In essence, the extent to which the two key brain areas (prefrontal and parietal) of the autistic participants worked in synchrony was correlated with the size of the corpus callosum. The smaller the corpus callosum, the less likely the two areas were to function in synchrony. In the normal participants, however, the size of the corpus callosum did not appear to be correlated with the ability of the two areas to work in synchrony.

"This finding provides strong evidence that autism is a disorder involving the biological connections and the coordination of processing between brain areas," Dr. Just said.

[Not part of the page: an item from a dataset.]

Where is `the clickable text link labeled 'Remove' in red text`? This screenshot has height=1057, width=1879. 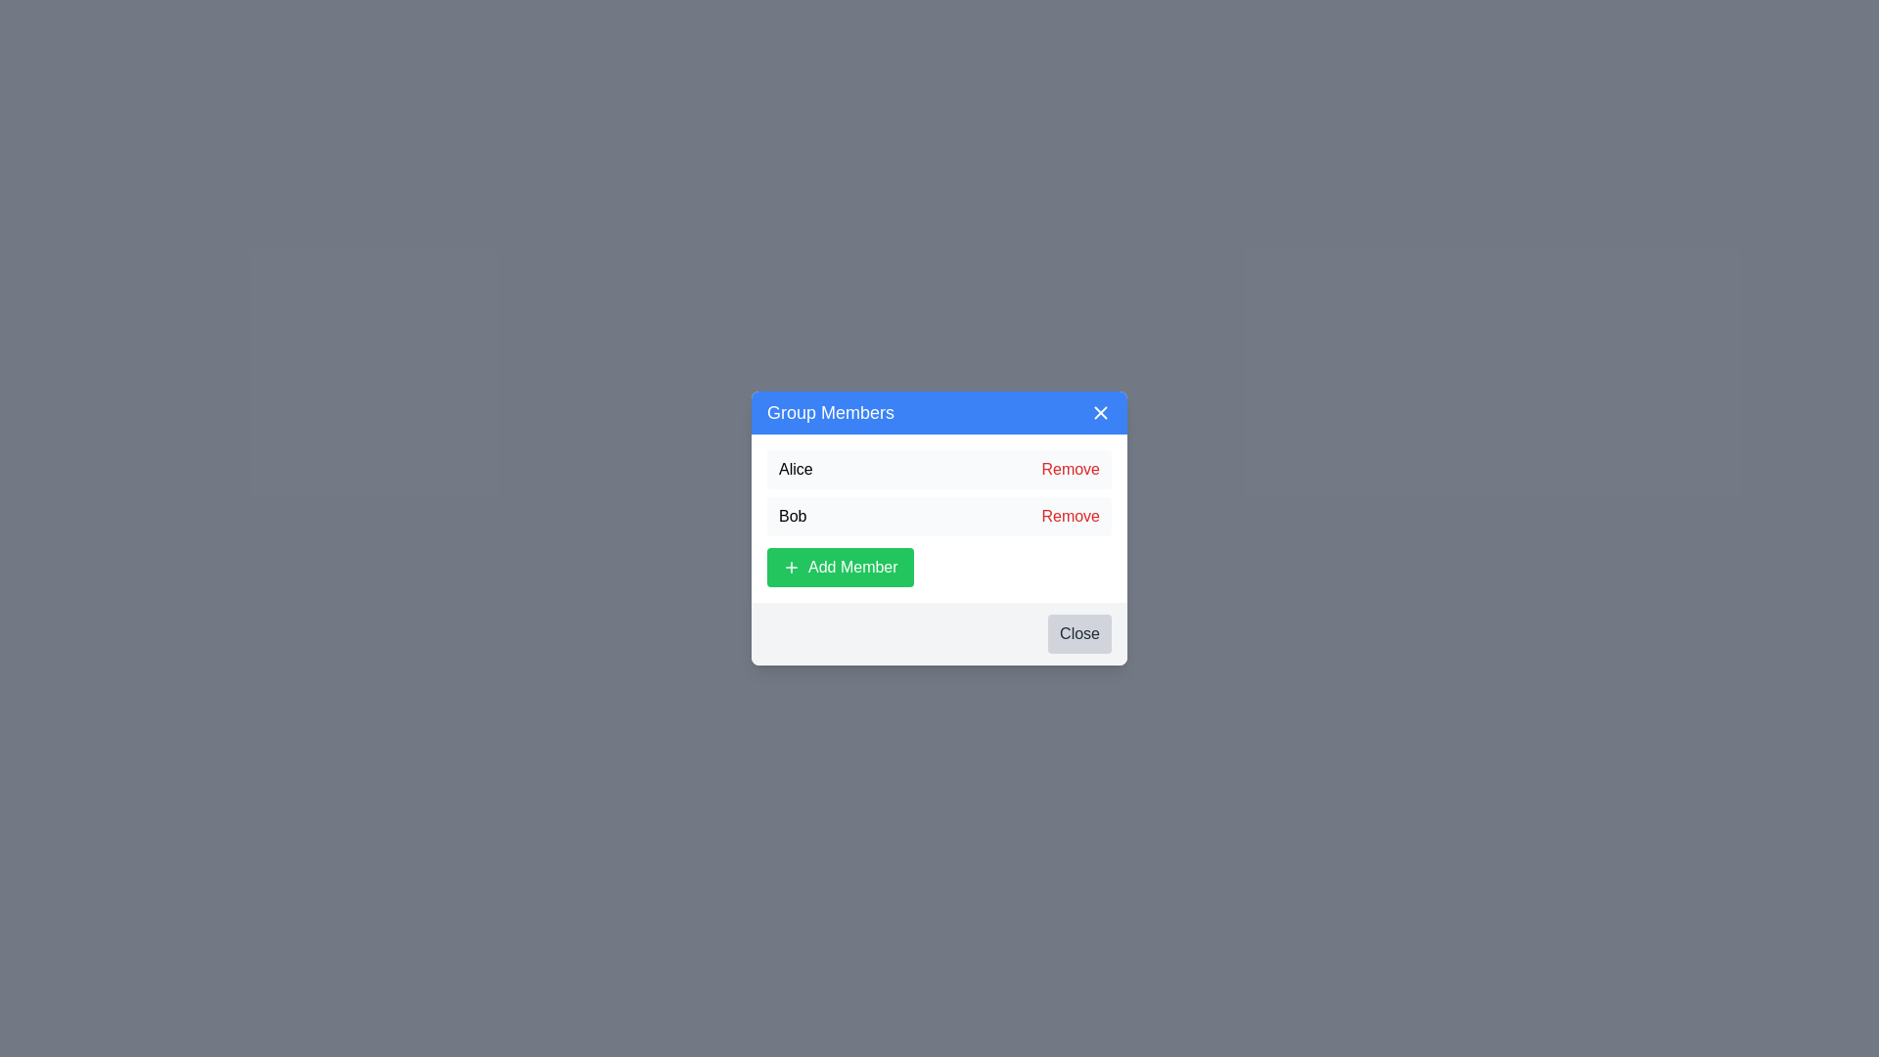 the clickable text link labeled 'Remove' in red text is located at coordinates (1070, 469).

He added, however, that the thickness, or extent, of connections between brain areas may not be the basis for the disorder. Although the neurological connections between the prefrontal cortex appear to be reduced in autism, the brains of people with autism have thicker connections between certain brain regions within each hemisphere.

"At this point, we can say that autism appears to be a disorder of abnormal neurological and informational connections of the brain, but we can't yet explain the nature of that abnormality," Dr. Just said.

In the second study, published online in the journal Brain, the researchers examined the extent to which brain areas involved in language interact with brain regions that process images. Dr. Just explained that earlier studies, as well as anecdotal accounts, suggest that people with autism rely more heavily on visual and spatial areas of the brain than do other people.

In this study, the researchers used fMRI to examine brain functioning in participants with autism and in normal participants during a true-false test involving reading sentences with low imagery content and high imagery content. A typical low imagery sentence consisted of constructions like "Addition, subtraction, and multiplication are all math skills." A high imagery sentence, "The number eight when rotated 90 degrees looks like a pair of eyeglasses," would first activate left prefrontal brain areas involved with language, and then would involve parietal areas dealing with vision and imagery as the study participant mentally manipulated the number eight.

As the researchers expected, the visual brain areas of the normal participants were active only when evaluating sentences with imagery content. In contrast, the visual centers in the brains of participants with autism were active when evaluating both high imagery and low imagery sentences.

"The heavy reliance on visualization in people with autism may be an adaptation to compensate for a diminished ability to call on prefrontal regions of the brain," Dr. Just said.

The second study also confirmed the observations in the first study--that the prefrontal and parietal brain regions of the cortex in people with autism were less likely to work in synchrony than were the brains of normal volunteers. The second study also confirmed that the extent to which the two parts of the cortex could work together was correlated with the size of the corpus callosum that connected them. Dr. Just and his colleagues are conducting additional studies to ascertain the nature of the abnormality of the connections in the brains of people with autism.